------ Task data
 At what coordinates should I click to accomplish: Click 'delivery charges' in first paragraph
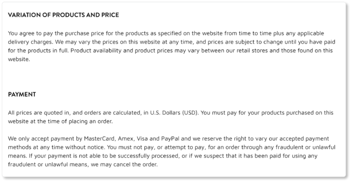pos(30,42)
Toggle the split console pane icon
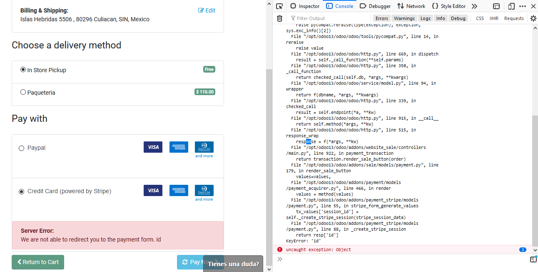Screen dimensions: 538x272 [x=496, y=6]
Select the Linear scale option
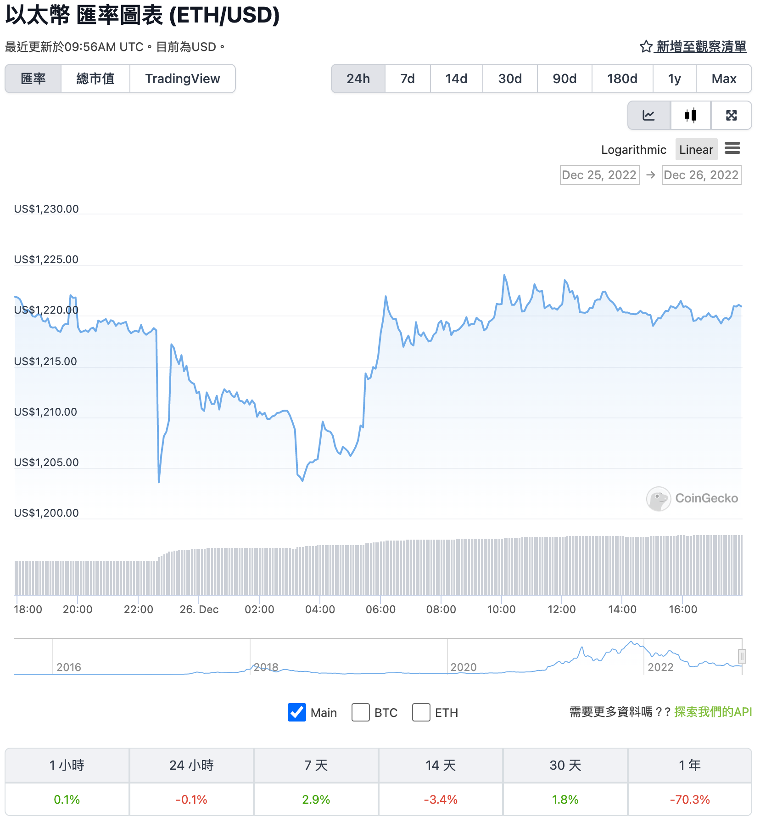The image size is (760, 823). point(696,149)
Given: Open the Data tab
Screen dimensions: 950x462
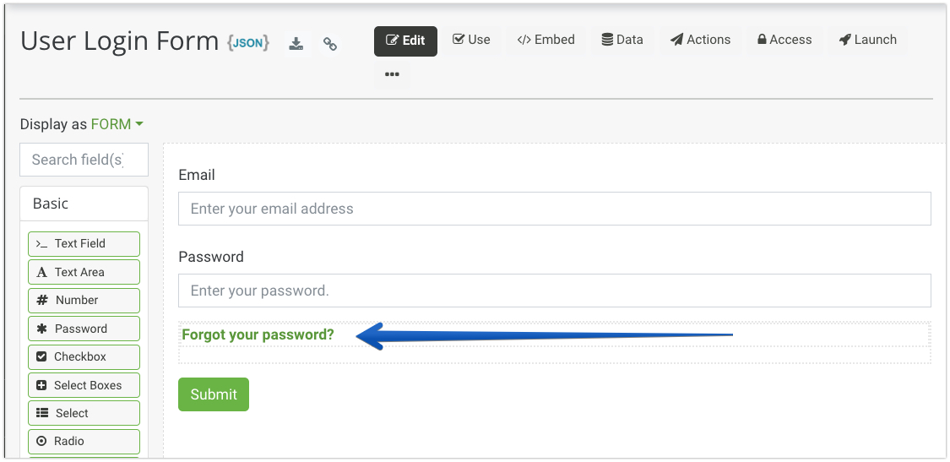Looking at the screenshot, I should 622,40.
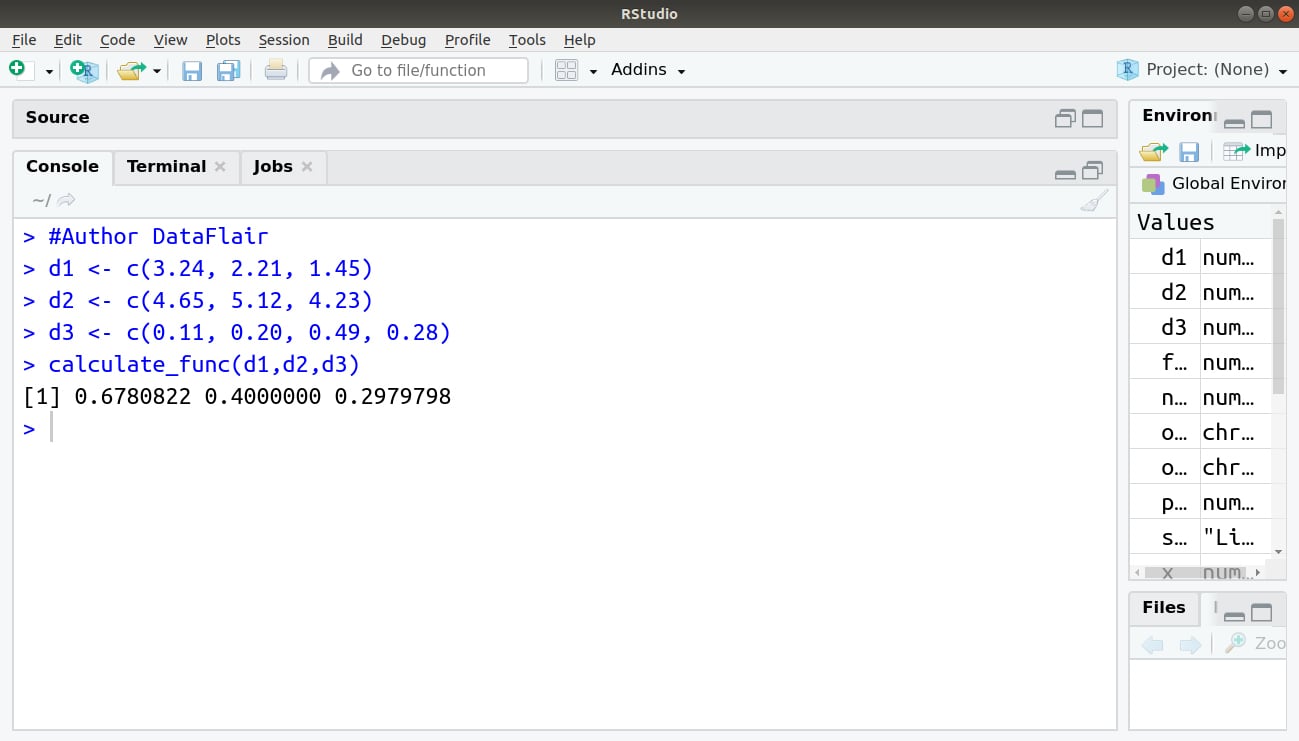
------------
• [Task description]:
Your answer should be every entry repeated exactly, minus the pictures.

• [Result for this exercise]:
 At what coordinates should I click to accomplish: Click 'delivery charges' in first paragraph
pos(30,42)
Toggle the split console pane icon
Screen dimensions: 538x272 [x=496, y=6]
Select the Linear scale option
The image size is (760, 823). point(696,149)
Given: Open the Data tab
Screen dimensions: 950x462
Looking at the screenshot, I should 622,40.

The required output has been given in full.